In the records, revise the lines beginning at the line that contains "The width and height of the screenshot is (601, 339)." and ending after the line that contains "point(1127,100)". Replace "dotted" with "dashed", leave everything else unchanged, and return only those lines.

## START Entries supplied

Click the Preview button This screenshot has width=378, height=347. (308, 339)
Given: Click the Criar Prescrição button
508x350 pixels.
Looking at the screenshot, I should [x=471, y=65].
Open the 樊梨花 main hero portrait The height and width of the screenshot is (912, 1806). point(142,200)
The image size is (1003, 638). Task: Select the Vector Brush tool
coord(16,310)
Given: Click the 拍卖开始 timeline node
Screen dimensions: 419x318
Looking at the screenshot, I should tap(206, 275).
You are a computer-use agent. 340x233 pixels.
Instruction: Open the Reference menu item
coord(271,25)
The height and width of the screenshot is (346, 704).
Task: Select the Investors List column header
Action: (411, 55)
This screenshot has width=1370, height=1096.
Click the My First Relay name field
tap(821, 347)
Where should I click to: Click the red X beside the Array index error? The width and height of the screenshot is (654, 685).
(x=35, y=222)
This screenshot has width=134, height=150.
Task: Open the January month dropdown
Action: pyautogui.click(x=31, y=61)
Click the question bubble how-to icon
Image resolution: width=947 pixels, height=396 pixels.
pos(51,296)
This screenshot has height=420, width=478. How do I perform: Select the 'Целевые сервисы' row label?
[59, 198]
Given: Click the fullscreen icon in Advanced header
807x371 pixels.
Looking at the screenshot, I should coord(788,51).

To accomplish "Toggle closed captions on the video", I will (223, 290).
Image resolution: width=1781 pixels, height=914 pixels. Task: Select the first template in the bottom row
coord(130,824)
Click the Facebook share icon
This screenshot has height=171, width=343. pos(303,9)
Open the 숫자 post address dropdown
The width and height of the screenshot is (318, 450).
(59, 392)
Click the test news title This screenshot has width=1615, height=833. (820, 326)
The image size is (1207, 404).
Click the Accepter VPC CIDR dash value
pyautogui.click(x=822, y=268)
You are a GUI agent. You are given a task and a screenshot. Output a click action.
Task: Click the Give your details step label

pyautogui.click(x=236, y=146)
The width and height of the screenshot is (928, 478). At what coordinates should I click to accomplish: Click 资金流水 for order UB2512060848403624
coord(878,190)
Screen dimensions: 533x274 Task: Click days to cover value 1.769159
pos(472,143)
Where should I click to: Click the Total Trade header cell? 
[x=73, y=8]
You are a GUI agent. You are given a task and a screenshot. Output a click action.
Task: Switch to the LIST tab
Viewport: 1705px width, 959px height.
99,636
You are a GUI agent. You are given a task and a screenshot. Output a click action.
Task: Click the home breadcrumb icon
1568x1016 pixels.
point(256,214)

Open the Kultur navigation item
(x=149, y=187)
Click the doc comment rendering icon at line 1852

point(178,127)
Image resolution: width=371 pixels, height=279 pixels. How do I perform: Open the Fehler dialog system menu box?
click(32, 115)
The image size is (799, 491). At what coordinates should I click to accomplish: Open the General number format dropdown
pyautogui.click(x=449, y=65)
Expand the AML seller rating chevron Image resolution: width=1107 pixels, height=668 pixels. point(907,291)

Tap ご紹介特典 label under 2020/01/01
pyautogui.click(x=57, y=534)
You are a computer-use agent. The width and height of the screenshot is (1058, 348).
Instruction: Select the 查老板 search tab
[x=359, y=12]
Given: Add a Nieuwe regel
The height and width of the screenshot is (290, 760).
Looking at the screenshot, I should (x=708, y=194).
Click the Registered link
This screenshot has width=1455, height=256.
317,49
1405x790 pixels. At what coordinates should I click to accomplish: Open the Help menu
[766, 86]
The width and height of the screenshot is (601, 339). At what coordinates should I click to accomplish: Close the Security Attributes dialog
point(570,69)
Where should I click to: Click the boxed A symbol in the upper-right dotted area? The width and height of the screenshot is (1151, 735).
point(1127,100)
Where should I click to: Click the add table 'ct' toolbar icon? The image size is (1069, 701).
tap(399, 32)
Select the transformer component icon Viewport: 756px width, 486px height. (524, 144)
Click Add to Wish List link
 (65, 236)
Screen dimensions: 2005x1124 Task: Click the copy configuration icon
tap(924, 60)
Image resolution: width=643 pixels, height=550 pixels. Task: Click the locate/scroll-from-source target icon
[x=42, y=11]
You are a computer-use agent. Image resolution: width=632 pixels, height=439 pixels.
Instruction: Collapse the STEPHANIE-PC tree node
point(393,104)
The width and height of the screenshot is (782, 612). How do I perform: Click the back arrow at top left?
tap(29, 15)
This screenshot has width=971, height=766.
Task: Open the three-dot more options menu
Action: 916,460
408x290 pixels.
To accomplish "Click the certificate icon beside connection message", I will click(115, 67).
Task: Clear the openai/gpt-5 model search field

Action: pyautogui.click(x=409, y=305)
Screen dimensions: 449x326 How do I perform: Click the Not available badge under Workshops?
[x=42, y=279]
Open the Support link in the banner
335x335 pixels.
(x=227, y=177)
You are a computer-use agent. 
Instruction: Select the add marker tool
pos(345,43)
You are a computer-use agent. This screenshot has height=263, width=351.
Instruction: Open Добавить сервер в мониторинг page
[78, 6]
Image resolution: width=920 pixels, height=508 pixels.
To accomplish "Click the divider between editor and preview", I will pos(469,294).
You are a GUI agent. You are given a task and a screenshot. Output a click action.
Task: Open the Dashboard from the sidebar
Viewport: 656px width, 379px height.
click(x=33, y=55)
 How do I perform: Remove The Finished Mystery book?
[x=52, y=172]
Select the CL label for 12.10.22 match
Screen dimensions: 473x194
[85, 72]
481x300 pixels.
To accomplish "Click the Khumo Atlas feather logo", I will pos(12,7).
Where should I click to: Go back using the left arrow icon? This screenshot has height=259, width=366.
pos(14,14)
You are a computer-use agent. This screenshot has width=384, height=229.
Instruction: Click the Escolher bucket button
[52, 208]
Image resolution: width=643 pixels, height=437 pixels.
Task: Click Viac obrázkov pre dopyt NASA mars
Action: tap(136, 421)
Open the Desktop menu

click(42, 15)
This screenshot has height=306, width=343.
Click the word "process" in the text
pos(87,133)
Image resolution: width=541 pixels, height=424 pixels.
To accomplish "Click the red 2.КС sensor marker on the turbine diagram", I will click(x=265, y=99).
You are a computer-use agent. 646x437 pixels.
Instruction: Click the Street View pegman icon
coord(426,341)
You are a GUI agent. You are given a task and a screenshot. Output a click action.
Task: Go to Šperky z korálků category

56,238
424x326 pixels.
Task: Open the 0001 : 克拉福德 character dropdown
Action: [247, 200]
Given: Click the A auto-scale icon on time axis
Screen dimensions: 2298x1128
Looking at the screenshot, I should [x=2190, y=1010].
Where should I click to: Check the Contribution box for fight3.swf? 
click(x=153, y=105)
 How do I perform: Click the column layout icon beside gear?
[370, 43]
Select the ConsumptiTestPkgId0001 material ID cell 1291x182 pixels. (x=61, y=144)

## END Entries supplied

Worked answer
The width and height of the screenshot is (601, 339). At what coordinates should I click to accomplish: Close the Security Attributes dialog
point(570,69)
Where should I click to: Click the boxed A symbol in the upper-right dashed area? The width and height of the screenshot is (1151, 735).
point(1127,100)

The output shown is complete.